The investigation was initiated in connection with alleged vote-buying in Pleven, long a stronghold constituency for Petkov in his career with the Bulgarian Socialist Party, to which ABC has set itself up as a rival.
Petkov was scathing about the allegations, which he denies, saying that Purvanov had warned him about the full machinery of the state being used against the fledgling movement and asking “who the author of this scenario is”.
Petkov also complained that the media had been tipped off to be present over what was supposedly a “secret” investigation.
Earlier, the leader of Bulgaria Without Censorship, Nikolai Barekov, hurled various allegations of vote-buying against a number of other rival parties, although the former talk show host has so far offered no proof. His main allegation about vote-buying has been against ABC. This week, in a television interview, ABC leader Purvanov called Barekov “a common liar”.
In this election, I have heard about 10 lies on the topic of energy, the leader of centre-right party GERB, Boiko Borissov, said.
“I have heard the lie that Belene (nuclear power station) will be built, heard the lie that South Stream will go ahead, and to my delight heard also that it will convey Bulgarian gas. Every day there is talk about the price of electricity, that it will be reduced or not increase – an absolute lie,” Borissov said. “The fact that they do not want to give the financial statements of the National Electricity Company or the Bulgarian Energy Holding does not allow people to learnt the truth,” Borissov said.
From the South Stream project, the energy mafia represented by hundreds of Bulgarian-Russian companies in the sector are gaining, Radan Kanev, spokesperson for the centre-right Reformist Bloc said in an interview with bTV.
The intersection between foreign influence and Bulgarian policy was to be seen in the influence on the State Energy and Water Regulatory Commission, Kanev said.
On May 16, the Reformist Bloc showed what it said was correspondence between the Bulgarian Energy Holding and the Economy Ministry that proved that the changes to legislation on South Stream came from Russia.
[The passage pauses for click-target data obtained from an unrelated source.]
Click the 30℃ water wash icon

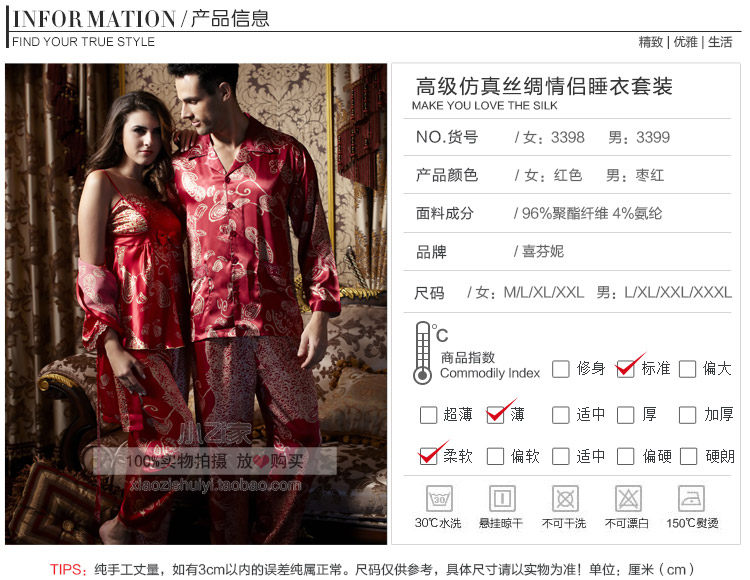439,499
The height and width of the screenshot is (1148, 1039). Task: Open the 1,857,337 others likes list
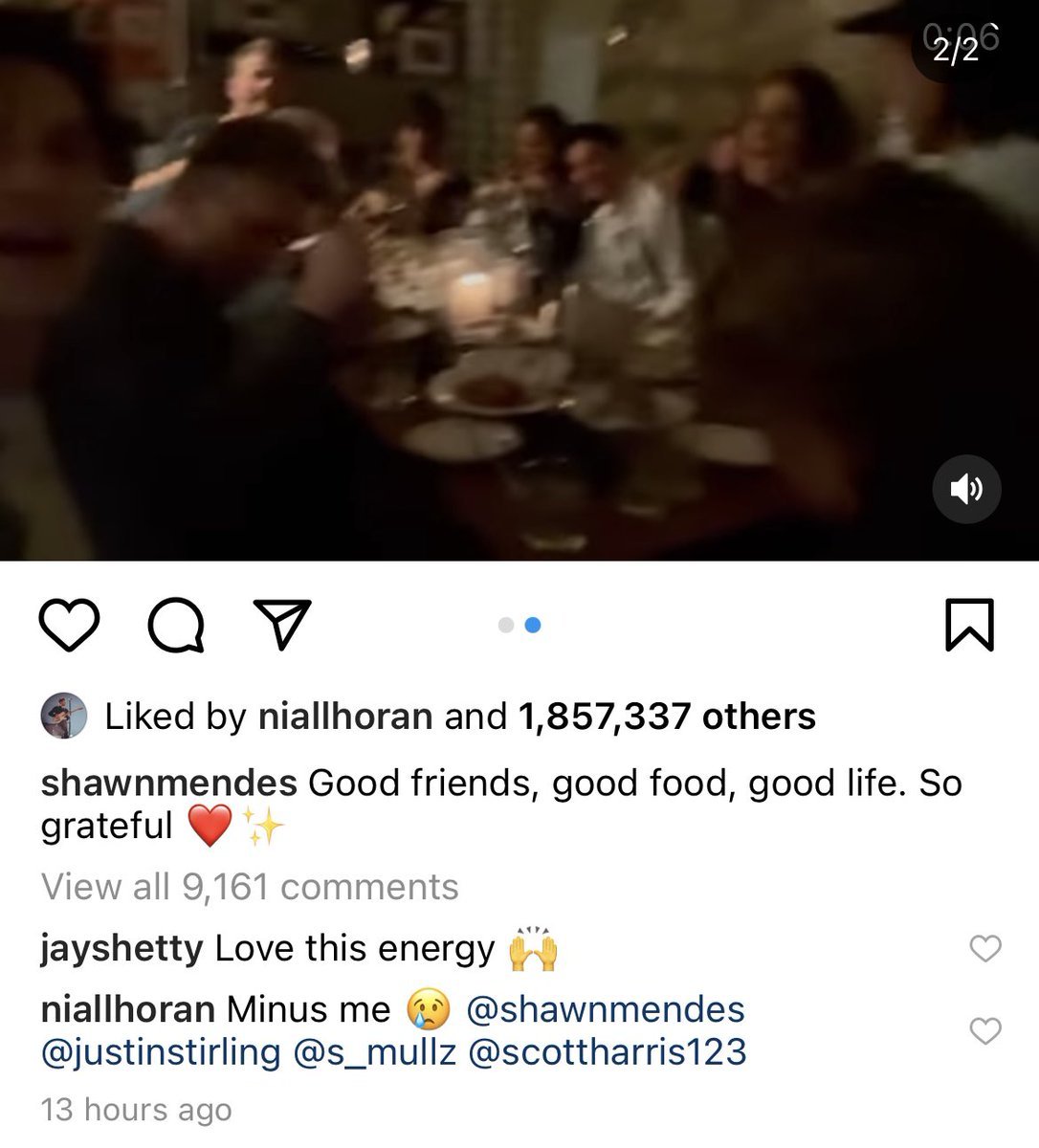click(667, 716)
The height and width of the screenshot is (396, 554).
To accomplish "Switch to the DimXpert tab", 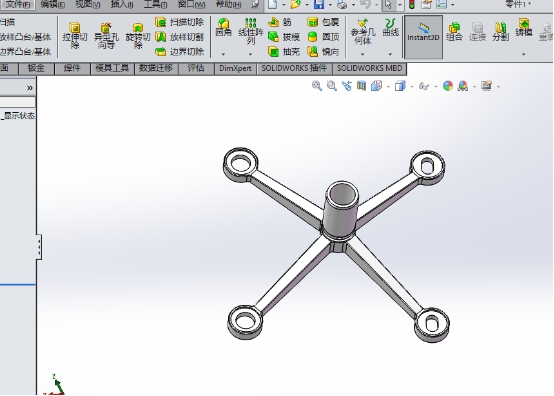I will coord(235,69).
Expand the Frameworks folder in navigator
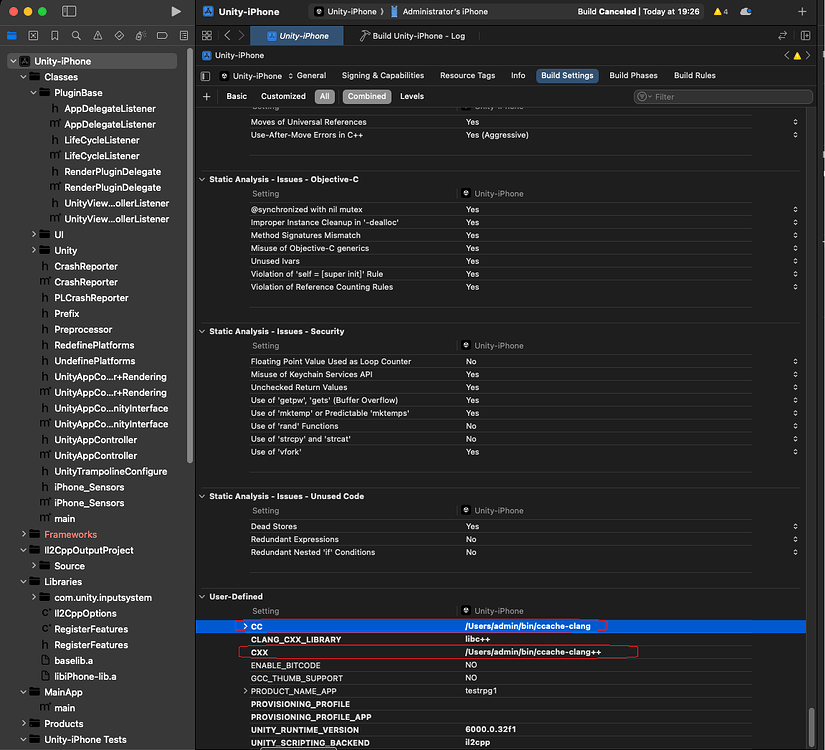The height and width of the screenshot is (750, 825). click(x=23, y=535)
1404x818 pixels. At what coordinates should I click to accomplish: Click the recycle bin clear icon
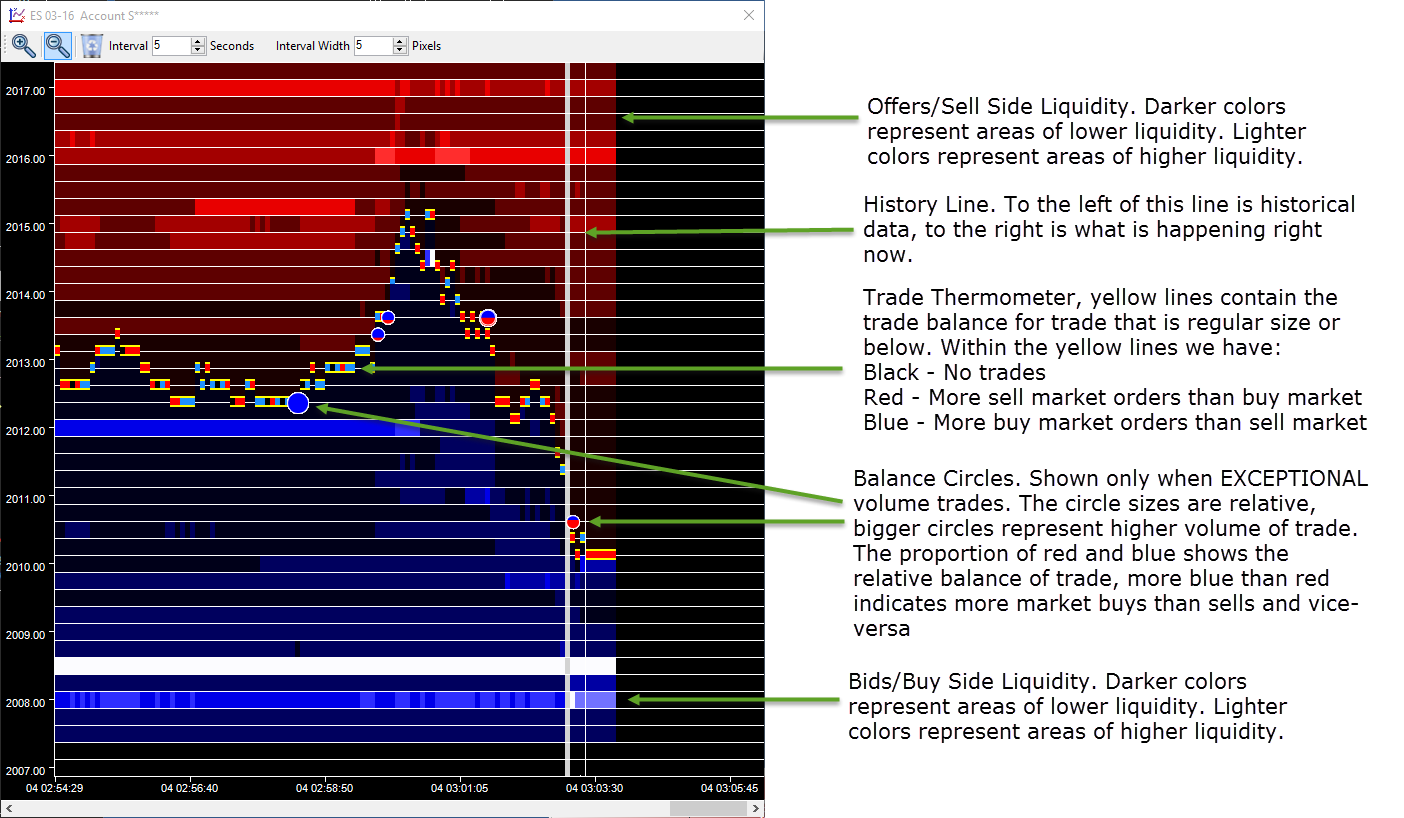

“This is perhaps the biggest corruption affair in Bulgarian history,” Kanev said. “There is no other case in which a foreign company or foreign country provide laws to an independent country. The dangerous thing is that the political will of Bulgaria is not decided by its government,” he said.
Young people dressed up as Tsar Simeon the Great and his queen received Bulgarian Socialist Party leader Sergei Stanishev when he visited Veliki Preslav, one of Bulgaria’s former capitals.
Costumed in what was claimed to be the authentic clothing of the period, “Tsar Simeon” told Stanishev that it was a joy to meet him in a part of Bulgaria in which part of the great history of the country had been preserved, according to a statement by the BSP.
“A year ago, we promised that we will overcome the fear, that we will restore the state, that the state will once again be returned to the Bulgarians. But I see that many people say, what if the previous government comes back? So let us defeat the fear on May 25,” Stanishev said.
Simeon Saxe-Coburg, the former monarch who was Bulgaria’s prime minister from 2001 to 2005, eventually stepping down as leader of the party formed around him after its most recent electoral defeat, said on his website, “If a European federation is a functioning formula, why should we be scared?”
In his note on his website, Saxe-Coburg called on Bulgarians to vote in their numbers on May 25.
“I know that many people bristle at the mere mention of a federation. But if that is the formula that works, why should we raise national sovereignty to a cult?”
Saxe-Coburg said that voter turnout on May 25 would be test for a Europe that was seeking a greater legitimacy, “and therefore the number of votes is significant not only for the results, but also the implications”.
Saxe-Coburg’s former party, which won a decisive victory in Bulgaria’s June 2001 national parliamentary elections, currently has no seats in the National Assembly and is seen in all polls as having no chance of returning to the European Parliament.